Il Natale in Australia

 

A casa ci preparammo per la serata. Non avevo buon feeling col cenone della vigilia. Mi era sempre sembrato la forma di tortura più assurda, costosa e masochista che ci fossimo inventati per le feste.
In Australia, scoprii, ognuno faceva quel che cazzo gli pareva. I ragazzi se ne andavano nei pub – che per l’occasione organizzavano mega feste alcoliche. I genitori restavano a sbronzarsi a casa.
Ah, lo spirito natalizio.

Io, Skye e Valerio andammo al Salty Hotel. Era l’evento più grande di tutta la zona. Si diceva che arrivavano ad esserci più di 5000 persone. Tutte le strade intorno venivano chiuse. Non si ballava, non si cantava, non c’erano giochi: si beveva e basta.
Arrivammo lì intorno alle 7. Entrammo e cominciammo a scolarci la prima caraffa di Carlton per adeguarci all’ambiente. Tutti quelli che incontravamo erano già andati da un pezzo. C’erano postazioni bar ovunque.
Sembra il Natale all’Oktoberfest” faceva Valerio. “Mi piace”
Incontrammo gli amici di Skye. Più tardi non distinguevamo più tra chi erano amici e chi erano estranei, e stringevamo mani a chiunque.
“Ma sono tutte bone!” ripeteva Valerio guardando le aussie.
“Non dirmi che non ti avevo avvertito”
Le ragazze più belle ci passavano davanti nei loro abiti corti, nei vestiti a confetto all’inglese, nelle code di cavallo sudate e nelle mini strette strette. Era una parata, un carnevale per gli occhi e la gola, e Valerio beveva nei due sensi e poi parlava con tutti e sorrideva. C’era una bella carica in giro.

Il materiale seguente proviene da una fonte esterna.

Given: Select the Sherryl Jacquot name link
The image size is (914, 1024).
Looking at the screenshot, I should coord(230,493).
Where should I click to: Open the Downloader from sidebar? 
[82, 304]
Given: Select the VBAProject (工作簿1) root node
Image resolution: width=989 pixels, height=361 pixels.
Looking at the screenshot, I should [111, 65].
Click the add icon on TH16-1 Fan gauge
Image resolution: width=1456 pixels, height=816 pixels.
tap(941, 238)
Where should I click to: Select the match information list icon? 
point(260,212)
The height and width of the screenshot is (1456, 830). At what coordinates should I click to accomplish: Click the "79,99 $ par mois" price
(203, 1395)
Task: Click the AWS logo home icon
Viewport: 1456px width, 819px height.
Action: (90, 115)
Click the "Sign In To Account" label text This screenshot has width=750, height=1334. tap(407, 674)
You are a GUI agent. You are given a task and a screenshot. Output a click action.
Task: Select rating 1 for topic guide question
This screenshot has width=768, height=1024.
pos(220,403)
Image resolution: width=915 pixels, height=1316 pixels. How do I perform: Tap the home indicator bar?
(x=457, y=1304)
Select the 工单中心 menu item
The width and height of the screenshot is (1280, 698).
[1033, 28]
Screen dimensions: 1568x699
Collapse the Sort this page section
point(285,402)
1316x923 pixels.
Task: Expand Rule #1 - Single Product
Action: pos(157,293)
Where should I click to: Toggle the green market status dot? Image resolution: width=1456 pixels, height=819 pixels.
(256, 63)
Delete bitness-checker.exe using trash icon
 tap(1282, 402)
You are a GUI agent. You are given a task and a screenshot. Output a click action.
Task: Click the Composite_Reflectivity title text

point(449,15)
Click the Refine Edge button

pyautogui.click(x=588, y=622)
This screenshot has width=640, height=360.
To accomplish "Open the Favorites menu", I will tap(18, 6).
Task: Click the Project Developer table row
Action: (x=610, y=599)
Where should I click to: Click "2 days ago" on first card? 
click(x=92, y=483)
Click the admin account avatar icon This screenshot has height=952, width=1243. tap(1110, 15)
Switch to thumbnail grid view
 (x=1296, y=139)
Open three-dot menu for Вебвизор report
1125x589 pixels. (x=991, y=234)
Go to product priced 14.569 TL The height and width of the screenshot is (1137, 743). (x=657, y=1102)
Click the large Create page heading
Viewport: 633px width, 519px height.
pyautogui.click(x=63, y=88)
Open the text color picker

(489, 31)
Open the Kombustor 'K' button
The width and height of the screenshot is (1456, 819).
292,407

Bevemmo finché restarono soldi nel portafogli, poi cominciammo piano a uscire. La gente pisciava per strada, le macchine passavano e suonavano. Dovevamo andare a casa di Skye per passare la notte. Era un bel pezzo di strada. La facemmo a piedi, barcollando, abbracciandoci, cantando stupide canzoncine natalizie alla luna. Ci fermammo per fare una pisciata collettiva in un parco, con la paura che un serpente ci mordesse il coso. Ridevamo tanto che pisciavamo a spruzzo. Perché mai tutto il mondo non festeggiava all’australiana? Ci sarebbero state meno liti e discussioni, momenti imbarazzanti, recriminazioni, conti in sospeso e noia. Se poi uno era proprio masochista, che cavolo, restava sempre il Santo Natale.

 

NATALE DOWN UNDER

 

Fui svegliato poche ore dopo. Guardai il telefonino e vidi che erano le sette.
“Ma che cazzo…”
“È la tradizione” disse Skye. “Mia sorella Lucy vuole aprire i regali presto”
“Gesù” sospirò la mia mente. Mi alzai con un malditesta da fine del mondo. Era come se le forze oscure del Natale si fossero manifestate nel mio cranio tutte insieme.
In cucina trovai Valerio con la mia stessa espressione. Stava bevendo un caffè.
“Fattene uno anche tu” disse con voce da oltretomba.
Con le nostre tazze nere andammo in salotto. Lì Carol aveva preparato un albero di Natale di quelli che piacciono a me, vivo e colorato. Sotto c’era una tempesta di regali come se ne vedono in televisione. Fred sedeva in poltrona. Aveva lo sguardo distrutto ma allegro.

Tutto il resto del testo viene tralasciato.